[Passage given]
I assume you want to minimize the maximum vertical distance from the line to the four points. The absolute distance between point P1=(-2,4) and line y = ax + b is 4 - a(-2)-b, and you want the max absolute deviation z to be at least that large, so you need z >= 4+2a-b or z -2a+b>= 4; this is different from your first constraint (my z = your d). Use similar reasoning for the other three points, then minimize z. I get a perfectly well-defined optimal solution.

RGV

3. Dec 6, 2011

### lockedup

I'm really sorry. I've read your post a hundred times and I don't understand what you're trying to say. It seems like you just rewrote z in terms of my first constraint. ????

[Items from a data source]
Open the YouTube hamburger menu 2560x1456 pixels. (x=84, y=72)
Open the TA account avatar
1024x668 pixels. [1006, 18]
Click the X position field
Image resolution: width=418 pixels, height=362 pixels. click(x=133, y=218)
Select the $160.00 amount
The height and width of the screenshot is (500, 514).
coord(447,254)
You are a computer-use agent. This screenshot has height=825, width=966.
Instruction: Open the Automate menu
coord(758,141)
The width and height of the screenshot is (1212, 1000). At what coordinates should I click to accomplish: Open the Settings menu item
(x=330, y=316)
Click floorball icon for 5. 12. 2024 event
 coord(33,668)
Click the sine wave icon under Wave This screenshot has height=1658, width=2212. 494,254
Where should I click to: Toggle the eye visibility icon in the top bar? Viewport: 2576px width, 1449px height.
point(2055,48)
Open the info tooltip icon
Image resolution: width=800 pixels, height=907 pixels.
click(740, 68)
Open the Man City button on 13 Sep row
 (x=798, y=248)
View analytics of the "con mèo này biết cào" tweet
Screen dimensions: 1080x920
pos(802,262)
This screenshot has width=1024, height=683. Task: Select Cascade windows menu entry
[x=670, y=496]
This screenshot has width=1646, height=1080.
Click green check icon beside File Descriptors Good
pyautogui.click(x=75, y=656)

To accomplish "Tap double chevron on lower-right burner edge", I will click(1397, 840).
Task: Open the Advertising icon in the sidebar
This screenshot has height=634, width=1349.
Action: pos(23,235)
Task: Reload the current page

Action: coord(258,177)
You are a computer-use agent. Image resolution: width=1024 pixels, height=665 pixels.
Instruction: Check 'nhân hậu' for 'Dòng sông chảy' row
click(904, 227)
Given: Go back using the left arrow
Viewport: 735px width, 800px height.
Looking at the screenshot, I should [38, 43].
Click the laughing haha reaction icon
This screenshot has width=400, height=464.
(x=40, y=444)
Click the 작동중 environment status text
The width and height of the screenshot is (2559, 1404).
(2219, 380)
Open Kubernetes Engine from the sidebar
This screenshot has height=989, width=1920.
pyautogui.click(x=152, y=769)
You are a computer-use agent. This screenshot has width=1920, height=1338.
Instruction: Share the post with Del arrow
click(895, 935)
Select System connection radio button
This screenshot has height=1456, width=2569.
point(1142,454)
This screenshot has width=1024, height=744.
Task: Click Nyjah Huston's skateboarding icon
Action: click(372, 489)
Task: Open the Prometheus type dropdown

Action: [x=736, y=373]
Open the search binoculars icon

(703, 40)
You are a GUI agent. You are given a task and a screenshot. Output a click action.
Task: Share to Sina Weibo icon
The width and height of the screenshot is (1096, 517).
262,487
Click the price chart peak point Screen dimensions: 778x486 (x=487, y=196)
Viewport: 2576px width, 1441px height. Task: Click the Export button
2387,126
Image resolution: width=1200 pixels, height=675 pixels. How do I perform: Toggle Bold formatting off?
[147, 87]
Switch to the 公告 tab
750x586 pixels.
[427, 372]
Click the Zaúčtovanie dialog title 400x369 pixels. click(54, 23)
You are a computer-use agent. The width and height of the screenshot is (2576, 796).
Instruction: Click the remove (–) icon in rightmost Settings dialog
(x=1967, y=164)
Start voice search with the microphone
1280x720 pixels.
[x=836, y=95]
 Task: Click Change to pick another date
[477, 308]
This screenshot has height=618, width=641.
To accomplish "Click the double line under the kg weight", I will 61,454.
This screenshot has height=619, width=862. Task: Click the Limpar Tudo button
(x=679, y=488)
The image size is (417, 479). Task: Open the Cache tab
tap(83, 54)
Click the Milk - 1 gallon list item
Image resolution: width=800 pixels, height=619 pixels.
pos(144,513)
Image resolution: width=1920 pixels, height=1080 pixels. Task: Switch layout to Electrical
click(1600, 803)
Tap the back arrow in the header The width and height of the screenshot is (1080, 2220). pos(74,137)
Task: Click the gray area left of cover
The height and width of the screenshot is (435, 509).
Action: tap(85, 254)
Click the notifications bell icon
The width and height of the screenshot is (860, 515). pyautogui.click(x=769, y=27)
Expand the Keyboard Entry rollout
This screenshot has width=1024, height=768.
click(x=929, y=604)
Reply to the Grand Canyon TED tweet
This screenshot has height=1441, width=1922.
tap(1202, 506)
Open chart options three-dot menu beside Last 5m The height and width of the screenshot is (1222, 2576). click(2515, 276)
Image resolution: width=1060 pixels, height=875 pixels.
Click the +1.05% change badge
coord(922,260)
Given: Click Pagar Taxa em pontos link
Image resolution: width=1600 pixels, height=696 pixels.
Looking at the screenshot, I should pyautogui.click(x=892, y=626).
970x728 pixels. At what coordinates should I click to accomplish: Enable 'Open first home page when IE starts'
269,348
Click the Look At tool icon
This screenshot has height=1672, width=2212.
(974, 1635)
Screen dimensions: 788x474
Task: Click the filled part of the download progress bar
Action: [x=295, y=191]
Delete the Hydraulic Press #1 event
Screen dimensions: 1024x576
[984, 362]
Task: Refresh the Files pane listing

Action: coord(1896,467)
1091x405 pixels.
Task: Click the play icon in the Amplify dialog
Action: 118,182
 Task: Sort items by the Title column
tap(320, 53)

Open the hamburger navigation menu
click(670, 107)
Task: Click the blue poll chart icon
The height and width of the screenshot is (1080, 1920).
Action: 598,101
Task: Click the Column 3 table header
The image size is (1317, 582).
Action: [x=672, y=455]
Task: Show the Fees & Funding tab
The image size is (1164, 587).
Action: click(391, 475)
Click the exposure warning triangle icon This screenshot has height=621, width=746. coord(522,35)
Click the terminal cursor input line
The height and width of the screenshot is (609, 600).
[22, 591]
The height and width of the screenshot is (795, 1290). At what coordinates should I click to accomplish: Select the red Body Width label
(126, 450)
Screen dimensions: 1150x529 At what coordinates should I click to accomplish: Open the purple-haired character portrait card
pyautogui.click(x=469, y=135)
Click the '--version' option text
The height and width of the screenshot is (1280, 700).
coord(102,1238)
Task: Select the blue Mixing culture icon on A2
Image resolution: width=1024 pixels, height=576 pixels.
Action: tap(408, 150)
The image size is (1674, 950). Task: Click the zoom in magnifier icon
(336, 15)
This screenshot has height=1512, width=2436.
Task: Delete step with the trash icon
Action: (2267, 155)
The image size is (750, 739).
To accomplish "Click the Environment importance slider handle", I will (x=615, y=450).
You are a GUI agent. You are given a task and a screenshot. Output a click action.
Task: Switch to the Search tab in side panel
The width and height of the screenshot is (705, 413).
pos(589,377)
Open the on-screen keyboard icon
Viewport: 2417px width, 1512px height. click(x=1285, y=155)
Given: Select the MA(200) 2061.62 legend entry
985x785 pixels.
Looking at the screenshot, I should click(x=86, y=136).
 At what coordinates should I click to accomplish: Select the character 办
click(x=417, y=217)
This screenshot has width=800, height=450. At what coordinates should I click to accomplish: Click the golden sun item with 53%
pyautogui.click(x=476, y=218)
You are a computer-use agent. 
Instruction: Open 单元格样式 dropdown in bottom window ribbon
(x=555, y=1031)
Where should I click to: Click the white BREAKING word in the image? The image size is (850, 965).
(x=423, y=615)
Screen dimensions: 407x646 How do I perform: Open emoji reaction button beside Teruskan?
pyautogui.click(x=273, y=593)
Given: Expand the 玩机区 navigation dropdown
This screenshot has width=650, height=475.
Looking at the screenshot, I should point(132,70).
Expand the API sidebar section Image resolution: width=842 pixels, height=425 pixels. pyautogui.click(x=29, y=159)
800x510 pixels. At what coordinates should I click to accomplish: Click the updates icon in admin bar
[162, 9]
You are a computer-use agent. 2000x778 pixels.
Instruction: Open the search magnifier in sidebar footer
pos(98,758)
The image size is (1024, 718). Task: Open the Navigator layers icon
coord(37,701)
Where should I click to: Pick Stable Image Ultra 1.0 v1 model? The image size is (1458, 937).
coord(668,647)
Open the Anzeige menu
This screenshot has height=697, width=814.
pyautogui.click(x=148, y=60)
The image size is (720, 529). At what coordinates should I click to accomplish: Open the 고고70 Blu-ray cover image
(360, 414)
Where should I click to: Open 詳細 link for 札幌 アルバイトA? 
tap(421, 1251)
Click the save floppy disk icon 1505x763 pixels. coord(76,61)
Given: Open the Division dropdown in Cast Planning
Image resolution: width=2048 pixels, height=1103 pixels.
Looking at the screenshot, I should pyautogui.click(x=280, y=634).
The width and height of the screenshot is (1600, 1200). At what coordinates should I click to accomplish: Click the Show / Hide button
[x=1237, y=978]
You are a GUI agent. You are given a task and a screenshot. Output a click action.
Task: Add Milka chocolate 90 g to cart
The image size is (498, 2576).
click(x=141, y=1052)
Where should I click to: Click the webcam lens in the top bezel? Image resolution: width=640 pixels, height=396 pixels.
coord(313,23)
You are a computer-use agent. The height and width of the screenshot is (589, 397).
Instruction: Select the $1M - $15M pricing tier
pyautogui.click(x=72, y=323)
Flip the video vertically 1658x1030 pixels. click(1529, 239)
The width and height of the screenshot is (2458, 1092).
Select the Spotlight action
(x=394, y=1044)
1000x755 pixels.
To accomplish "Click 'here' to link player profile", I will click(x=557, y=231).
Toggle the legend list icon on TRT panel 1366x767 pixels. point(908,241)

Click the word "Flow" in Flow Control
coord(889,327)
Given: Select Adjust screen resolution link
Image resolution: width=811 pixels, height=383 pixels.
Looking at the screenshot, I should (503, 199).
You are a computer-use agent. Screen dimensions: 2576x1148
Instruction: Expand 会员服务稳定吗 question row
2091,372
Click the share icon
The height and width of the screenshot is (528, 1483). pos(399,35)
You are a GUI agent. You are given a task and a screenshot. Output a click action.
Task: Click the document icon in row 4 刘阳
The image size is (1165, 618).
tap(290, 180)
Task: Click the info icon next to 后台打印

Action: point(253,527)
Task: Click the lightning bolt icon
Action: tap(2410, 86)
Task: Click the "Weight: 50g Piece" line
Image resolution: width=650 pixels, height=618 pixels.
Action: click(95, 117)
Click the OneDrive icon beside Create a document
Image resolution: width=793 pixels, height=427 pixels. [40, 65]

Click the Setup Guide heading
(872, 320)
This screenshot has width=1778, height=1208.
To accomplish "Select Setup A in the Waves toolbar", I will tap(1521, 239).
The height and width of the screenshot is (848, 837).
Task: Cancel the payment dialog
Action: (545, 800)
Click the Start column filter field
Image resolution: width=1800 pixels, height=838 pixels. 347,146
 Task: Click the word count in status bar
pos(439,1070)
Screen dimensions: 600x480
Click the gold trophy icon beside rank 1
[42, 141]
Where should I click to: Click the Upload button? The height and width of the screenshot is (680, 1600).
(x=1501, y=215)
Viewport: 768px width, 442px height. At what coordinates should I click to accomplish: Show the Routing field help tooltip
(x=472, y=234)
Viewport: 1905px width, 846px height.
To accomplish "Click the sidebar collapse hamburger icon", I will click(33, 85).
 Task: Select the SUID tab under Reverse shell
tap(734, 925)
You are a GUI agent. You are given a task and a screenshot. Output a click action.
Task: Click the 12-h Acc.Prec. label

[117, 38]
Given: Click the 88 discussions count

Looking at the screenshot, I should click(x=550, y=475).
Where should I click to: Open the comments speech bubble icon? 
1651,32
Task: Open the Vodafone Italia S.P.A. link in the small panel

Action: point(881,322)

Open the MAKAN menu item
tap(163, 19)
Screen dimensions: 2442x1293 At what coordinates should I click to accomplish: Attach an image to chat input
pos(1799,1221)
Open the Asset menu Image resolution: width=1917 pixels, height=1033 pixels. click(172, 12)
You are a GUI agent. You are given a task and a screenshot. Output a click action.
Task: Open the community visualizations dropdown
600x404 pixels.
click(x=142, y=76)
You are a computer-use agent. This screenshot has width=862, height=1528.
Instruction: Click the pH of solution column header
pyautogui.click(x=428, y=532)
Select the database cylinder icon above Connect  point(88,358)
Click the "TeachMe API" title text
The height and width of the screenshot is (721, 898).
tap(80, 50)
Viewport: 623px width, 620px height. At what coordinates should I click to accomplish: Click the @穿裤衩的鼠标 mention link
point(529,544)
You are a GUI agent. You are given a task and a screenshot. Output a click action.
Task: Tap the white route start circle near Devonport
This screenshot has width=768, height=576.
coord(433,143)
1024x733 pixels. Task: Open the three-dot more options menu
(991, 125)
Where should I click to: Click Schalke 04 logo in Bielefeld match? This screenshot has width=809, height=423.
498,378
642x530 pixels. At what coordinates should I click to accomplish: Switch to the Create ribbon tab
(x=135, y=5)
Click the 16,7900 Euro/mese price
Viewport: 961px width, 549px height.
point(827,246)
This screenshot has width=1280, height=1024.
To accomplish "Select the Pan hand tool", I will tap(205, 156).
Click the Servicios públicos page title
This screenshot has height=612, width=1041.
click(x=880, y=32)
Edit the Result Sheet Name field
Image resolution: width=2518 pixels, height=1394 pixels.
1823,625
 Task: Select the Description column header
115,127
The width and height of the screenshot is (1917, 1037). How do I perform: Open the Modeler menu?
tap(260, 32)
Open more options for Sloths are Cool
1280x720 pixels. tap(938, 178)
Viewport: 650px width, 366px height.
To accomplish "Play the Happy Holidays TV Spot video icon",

[Required work] In the forum thread, what constraint on z does the reply derive for the point P1=(-2,4)? The data are not needed for this task.

[Finished exercise] z >= 4 + 2a - b, or equivalently z - 2a + b >= 4.